We have not thought it necessary to consider very particularly the objections taken to the validity of the mortgage given to the plaintiff on the 21st of January 1841, because he has an independent source of title, upon which he may rely, in the transfer and delivery of the property by way of pledge, on the 11th of January 1842, which was the foundation of the verdict he obtained, and in reference to which *12the instructions of the presiding judge are deemed correct. Upon the right of property, under these instructions, and the finding of the jury, the plaintiff may well maintain his claim.
A distinct and independent question, however, is made as to the right to maintain this action, arising from an alleged want of a proper demand of the property, and a statement ot a just and true account of the debt for which the plaintiff had a lien upon it.
1st. It is said that the demand was restricted to the property held by the plaintiff under a mortgage, and cannot apply to the property subsequently transferred by the pledge of January 11th 1842. 2d. That the demand was not accompanied by a true and just account of the debt of the plaintiff, for which the property was pledged.
As to the first, if it had been, as seemed to be assumed in the argument, a demand restricted exclusively to property held under a mortgage, it would have been a fatal objection to the demand. But, upon carefully scrutinizing the writing delivered to Adams as a demand, we think its language is not thus restricted to property held by the mortgage of January 1841, but may be reasonably held to include any lien he might have by way of pledge.
The second point presents a question of greater difficulty, upon which we believe there has been no previous decision. By the Rev. Sts. c. 90, <§> 78, personal property that is subject to a lien may be attached, the attaching creditor paying or tendering, to the person having the lien, the amount for which it is liable to him. Section 79 requires that 11 the mortgagee, pawnee or holder shall, when demanding payment of the money due to him, state in writing a just and true account of the debt or demand for which the property is liable to him, and deliver it to the attaching creditor or officer.” The account stated by the plaintiff was erroneous, inasmuch as it stated an excess in the debt, beyond the true amount, in the sum of fifty two dollars. This error, it is contended, is fatal to the plaintiff’s action. The presiding judge ruled, that it the jury were satisfied that the plaintiff intended truly to *13state the sum justly due, and omitted to deduct the sum of fifty two dollars by mistake, and if neither the creditor nor officer offered to pay the whole or any part of the sum demanded, the error in the amount stated would not invalidate the demand.

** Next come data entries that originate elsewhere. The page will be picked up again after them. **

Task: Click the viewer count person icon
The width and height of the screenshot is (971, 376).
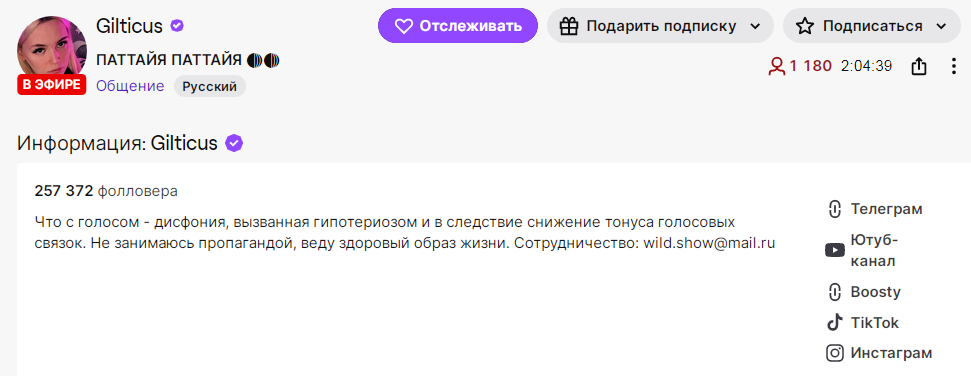Action: [x=777, y=66]

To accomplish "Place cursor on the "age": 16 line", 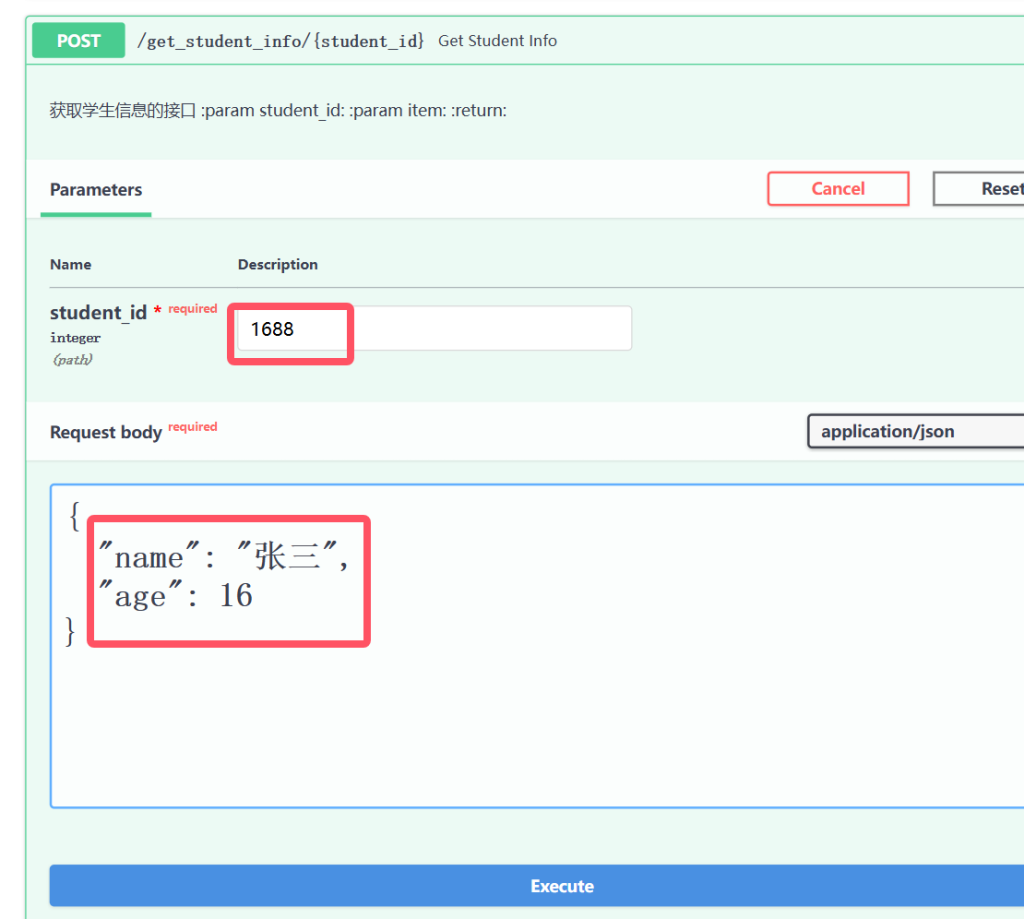I will [x=175, y=597].
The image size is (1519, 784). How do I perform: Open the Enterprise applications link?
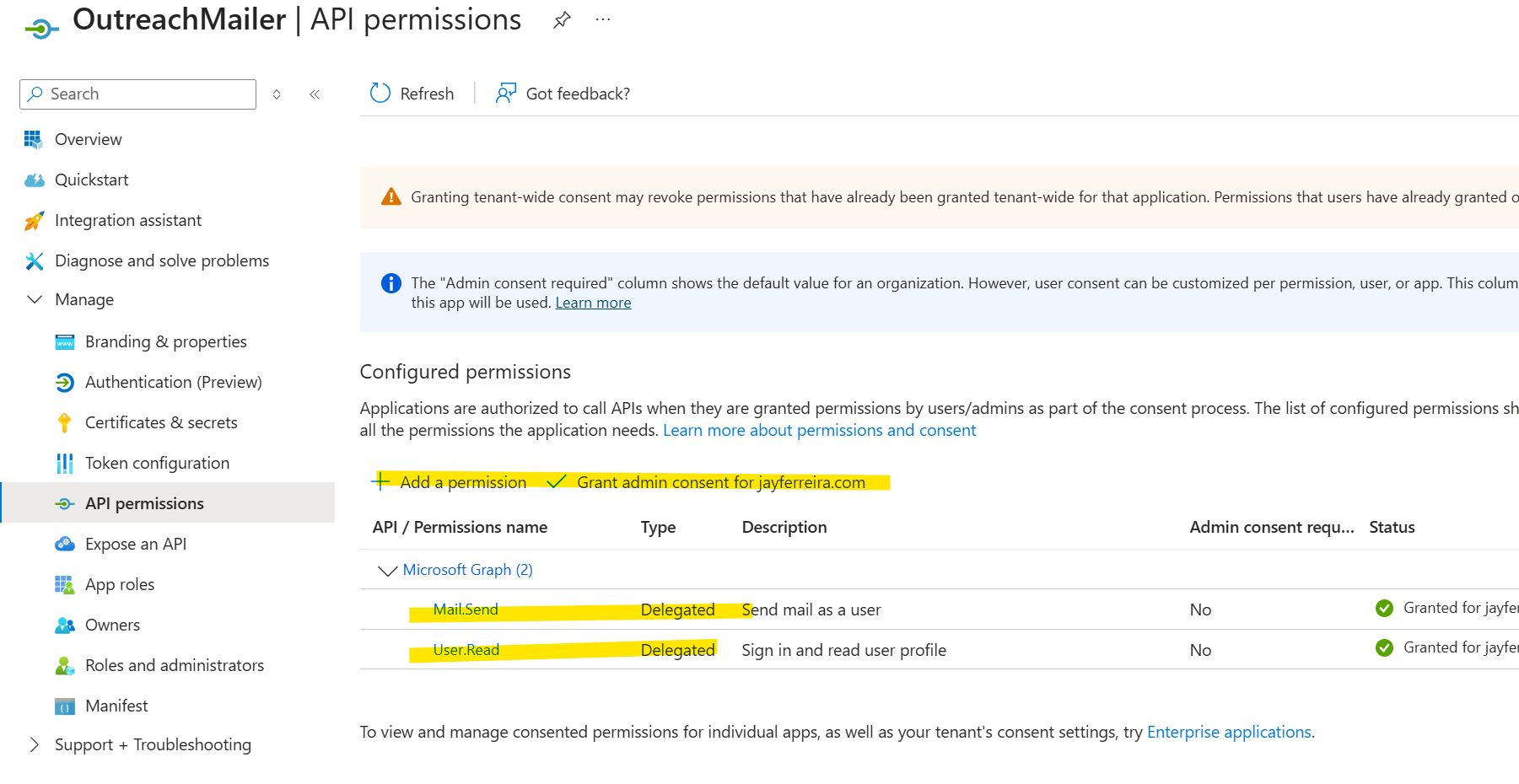[1228, 732]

In the view we have taken of the statute on this subject, we apprehend that this ruling was somewhat too favorable to the plaintiff. It might do injustice to the attaching creditor, under circumstances where the other party should be held to bear the loss; the injury arising through the default of the creditor holding the pledge or other lien. The ruling of the judge, that the error should be one arising from accident or mistake, in order to excuse the defect, is well stated; and this we think should be shown. But the mere proof of honest intention to state a true account is not enough. The creditor must go further, and show that no damage has accrued to the other party by reason of the mistake. If he can show that in no possible event the attaching creditor could have been damnified by the error, his lien shall not be thereby defeated; as, for instance, if he can show that the value of the goods amounted to a sum altogether less than the actual amount of the lien, so that, if a just and true account had been stated, the attaching creditor could have had no interest in any surplus, and would not have discharged the lien by payment, or that, if he had done so, it would have been prejudicial to his interest. We think the rule may be stated thus : To avoid the objection, that the statement of the debt is not true and just, by reason of overstating the sum due, it must appear, 1st. that the error resulted from accident or mistake; 2d, that the value of the property attached was less than the just and true sum for which it was pledged, and therefore the attaching creditor was not injuriously misled by the error, and has not suffered any pecuniary loss thereby. To this extent, we think the pledgee, who has innocently rendered an incorrect account, may be relieved ; but not further. The instructions being erroneous in this particular, the verdict must U. set aside and a New trial granted.